As we approach another Ramadan with more field research on the horizon, I run through scenarios in my head. When possible, I try to hide my fast. If I can’t, I will make a judgment call. Maybe I will break the fast. Because for every rule there are exceptions. The traditional exceptions for Ramadan are travel, health reasons, and, for women, pregnancy and menstrual periods — all cases for which it is sometimes permitted to skip a given day and make it up later in the year. Doing fieldwork does not fall under one of these circumstances. Can I justify eating or drinking during Ramadan to protect the integrity of my research process? Will this make me a lesser Muslim? Maybe. Probably. To most — definitely.
I struggle with how to reconcile these thoughts in my head. The goal of my work is to uncover hidden truths, latent needs, and undiscovered barriers that percolate through people’s lives. But I can only do that work if I’m perceived as neutral, objective, and unassuming — or at the very least, worthy of trust and respect.

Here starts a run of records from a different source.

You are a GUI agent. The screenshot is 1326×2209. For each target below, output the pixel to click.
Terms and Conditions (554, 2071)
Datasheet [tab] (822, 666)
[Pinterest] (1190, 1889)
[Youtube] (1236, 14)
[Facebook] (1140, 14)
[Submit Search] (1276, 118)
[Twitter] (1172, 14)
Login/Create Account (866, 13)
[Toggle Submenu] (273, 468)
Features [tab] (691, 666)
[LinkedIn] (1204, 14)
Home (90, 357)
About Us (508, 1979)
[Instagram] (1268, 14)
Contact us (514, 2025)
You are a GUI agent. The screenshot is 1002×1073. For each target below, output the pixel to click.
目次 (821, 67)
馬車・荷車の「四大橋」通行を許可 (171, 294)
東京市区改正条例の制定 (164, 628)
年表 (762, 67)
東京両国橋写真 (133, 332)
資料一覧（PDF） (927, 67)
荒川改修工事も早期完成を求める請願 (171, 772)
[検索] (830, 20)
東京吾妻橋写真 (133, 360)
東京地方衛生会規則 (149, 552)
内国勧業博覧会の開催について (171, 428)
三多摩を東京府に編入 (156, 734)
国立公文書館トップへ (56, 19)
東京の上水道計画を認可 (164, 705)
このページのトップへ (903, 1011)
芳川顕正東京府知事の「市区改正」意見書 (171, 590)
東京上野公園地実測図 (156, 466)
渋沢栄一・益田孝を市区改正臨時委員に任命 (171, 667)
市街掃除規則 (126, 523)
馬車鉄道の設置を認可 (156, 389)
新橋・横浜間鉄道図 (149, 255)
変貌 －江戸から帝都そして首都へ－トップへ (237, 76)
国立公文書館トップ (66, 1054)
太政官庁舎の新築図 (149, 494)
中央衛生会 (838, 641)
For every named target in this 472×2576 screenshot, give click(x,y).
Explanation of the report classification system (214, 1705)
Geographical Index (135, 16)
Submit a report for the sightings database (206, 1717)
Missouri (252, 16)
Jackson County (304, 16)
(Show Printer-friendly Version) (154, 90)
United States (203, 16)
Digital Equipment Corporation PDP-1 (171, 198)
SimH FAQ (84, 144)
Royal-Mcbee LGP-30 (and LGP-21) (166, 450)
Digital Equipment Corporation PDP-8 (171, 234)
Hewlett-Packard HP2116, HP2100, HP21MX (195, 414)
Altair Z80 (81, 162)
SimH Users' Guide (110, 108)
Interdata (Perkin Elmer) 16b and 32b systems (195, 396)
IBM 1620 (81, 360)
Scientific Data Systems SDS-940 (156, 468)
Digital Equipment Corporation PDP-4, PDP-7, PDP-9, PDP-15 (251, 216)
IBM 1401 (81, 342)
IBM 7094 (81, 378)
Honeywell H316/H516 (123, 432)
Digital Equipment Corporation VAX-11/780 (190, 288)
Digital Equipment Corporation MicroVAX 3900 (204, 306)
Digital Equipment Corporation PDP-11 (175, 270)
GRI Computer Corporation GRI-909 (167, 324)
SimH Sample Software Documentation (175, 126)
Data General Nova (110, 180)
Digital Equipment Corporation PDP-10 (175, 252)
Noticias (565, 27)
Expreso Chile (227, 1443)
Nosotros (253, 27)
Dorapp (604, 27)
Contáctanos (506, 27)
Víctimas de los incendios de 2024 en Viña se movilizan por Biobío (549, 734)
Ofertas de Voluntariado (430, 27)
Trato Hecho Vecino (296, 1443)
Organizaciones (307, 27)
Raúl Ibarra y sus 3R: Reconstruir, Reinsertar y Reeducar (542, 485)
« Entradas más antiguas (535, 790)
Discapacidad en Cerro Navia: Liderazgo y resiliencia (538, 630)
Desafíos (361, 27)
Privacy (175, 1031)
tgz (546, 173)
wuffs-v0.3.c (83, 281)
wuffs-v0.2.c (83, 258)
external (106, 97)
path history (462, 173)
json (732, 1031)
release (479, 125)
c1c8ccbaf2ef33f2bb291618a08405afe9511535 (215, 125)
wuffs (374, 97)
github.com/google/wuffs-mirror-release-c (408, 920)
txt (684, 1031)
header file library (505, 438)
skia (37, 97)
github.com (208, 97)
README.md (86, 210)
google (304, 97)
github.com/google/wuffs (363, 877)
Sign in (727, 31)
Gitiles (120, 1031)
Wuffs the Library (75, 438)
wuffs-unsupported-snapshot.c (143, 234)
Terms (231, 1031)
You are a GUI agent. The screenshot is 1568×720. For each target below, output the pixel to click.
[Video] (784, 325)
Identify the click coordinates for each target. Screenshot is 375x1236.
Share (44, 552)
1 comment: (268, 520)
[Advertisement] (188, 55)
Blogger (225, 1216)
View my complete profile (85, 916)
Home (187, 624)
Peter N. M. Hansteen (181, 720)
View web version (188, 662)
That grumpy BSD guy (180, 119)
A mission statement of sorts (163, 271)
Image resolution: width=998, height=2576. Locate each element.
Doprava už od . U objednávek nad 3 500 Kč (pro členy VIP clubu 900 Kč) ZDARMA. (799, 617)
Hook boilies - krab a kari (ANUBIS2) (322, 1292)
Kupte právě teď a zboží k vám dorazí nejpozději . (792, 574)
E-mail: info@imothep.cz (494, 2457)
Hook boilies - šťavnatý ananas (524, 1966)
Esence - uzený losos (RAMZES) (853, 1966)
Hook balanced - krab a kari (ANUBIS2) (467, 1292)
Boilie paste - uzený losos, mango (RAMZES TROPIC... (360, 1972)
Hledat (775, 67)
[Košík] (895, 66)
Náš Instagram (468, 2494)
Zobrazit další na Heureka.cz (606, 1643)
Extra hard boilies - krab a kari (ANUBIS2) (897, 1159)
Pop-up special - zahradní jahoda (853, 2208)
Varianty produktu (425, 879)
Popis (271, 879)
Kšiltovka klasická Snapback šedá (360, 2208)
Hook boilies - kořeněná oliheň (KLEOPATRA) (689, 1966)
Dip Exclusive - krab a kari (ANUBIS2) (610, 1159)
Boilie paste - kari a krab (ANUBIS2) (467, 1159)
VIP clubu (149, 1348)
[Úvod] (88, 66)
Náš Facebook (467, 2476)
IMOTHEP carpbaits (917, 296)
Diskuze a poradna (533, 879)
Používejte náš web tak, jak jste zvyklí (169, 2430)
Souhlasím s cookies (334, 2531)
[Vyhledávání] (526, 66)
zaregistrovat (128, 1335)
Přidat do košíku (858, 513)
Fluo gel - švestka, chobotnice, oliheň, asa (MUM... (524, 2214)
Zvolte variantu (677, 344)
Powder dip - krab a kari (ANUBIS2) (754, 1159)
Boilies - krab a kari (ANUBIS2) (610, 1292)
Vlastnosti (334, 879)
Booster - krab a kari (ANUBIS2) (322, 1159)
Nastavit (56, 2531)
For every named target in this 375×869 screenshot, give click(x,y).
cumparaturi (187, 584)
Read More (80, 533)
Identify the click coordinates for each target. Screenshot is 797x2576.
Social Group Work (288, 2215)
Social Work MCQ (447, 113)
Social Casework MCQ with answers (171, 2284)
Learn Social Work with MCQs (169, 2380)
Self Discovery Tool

I choose to abide by the things I admire about my faith and that align with my values. Fasting, at its core, is about understanding those who have to live day in and day out on an empty stomach. And the ultimate goal of my research is aligned to that same goal — of understanding how people live, think, and survive. This is my workaround. It is not the neatest workaround. But if my ultimate goal is understanding, for that I can choose to eat.